### REQUEST
Please reproduce the lines below without any change, starting with the very first line and continuing through the line that contains "point(73,537)".

··· INPUT ···

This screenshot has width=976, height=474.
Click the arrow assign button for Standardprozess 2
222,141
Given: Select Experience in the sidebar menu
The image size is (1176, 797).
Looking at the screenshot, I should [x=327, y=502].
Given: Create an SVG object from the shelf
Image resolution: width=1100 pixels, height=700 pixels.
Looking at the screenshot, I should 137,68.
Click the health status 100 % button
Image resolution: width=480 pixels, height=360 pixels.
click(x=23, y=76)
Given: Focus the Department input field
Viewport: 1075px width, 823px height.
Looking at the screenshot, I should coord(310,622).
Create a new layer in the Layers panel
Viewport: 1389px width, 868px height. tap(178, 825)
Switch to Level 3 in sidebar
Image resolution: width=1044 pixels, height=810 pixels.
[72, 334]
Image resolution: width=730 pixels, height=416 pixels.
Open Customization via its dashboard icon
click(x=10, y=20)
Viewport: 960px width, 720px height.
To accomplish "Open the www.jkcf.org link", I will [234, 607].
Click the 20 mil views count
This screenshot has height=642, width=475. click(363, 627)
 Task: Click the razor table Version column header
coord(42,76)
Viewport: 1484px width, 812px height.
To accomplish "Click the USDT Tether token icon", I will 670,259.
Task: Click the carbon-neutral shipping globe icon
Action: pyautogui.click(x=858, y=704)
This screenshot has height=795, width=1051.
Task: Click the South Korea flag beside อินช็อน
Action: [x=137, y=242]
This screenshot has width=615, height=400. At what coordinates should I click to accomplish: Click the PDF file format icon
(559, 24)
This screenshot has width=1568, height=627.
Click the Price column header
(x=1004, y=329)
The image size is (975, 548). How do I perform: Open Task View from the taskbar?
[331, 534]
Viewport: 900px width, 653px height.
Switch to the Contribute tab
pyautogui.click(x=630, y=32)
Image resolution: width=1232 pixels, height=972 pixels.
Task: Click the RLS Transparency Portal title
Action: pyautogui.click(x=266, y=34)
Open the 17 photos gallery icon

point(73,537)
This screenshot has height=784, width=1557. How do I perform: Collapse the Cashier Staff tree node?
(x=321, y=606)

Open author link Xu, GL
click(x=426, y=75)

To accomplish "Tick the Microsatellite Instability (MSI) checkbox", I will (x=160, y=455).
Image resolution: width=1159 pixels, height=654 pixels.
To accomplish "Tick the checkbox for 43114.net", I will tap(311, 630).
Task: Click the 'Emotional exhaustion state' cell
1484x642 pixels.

···

### SOLUTION FOR THIS PROBLEM
This screenshot has width=976, height=474.
Click the arrow assign button for Standardprozess 2
222,141
Given: Select Experience in the sidebar menu
The image size is (1176, 797).
Looking at the screenshot, I should [x=327, y=502].
Given: Create an SVG object from the shelf
Image resolution: width=1100 pixels, height=700 pixels.
Looking at the screenshot, I should 137,68.
Click the health status 100 % button
Image resolution: width=480 pixels, height=360 pixels.
click(x=23, y=76)
Given: Focus the Department input field
Viewport: 1075px width, 823px height.
Looking at the screenshot, I should coord(310,622).
Create a new layer in the Layers panel
Viewport: 1389px width, 868px height. tap(178, 825)
Switch to Level 3 in sidebar
Image resolution: width=1044 pixels, height=810 pixels.
[72, 334]
Image resolution: width=730 pixels, height=416 pixels.
Open Customization via its dashboard icon
click(x=10, y=20)
Viewport: 960px width, 720px height.
To accomplish "Open the www.jkcf.org link", I will [234, 607].
Click the 20 mil views count
This screenshot has height=642, width=475. click(363, 627)
 Task: Click the razor table Version column header
coord(42,76)
Viewport: 1484px width, 812px height.
To accomplish "Click the USDT Tether token icon", I will 670,259.
Task: Click the carbon-neutral shipping globe icon
Action: pyautogui.click(x=858, y=704)
This screenshot has height=795, width=1051.
Task: Click the South Korea flag beside อินช็อน
Action: [x=137, y=242]
This screenshot has width=615, height=400. At what coordinates should I click to accomplish: Click the PDF file format icon
(559, 24)
This screenshot has width=1568, height=627.
Click the Price column header
(x=1004, y=329)
The image size is (975, 548). How do I perform: Open Task View from the taskbar?
[331, 534]
Viewport: 900px width, 653px height.
Switch to the Contribute tab
pyautogui.click(x=630, y=32)
Image resolution: width=1232 pixels, height=972 pixels.
Task: Click the RLS Transparency Portal title
Action: pyautogui.click(x=266, y=34)
Open the 17 photos gallery icon

point(73,537)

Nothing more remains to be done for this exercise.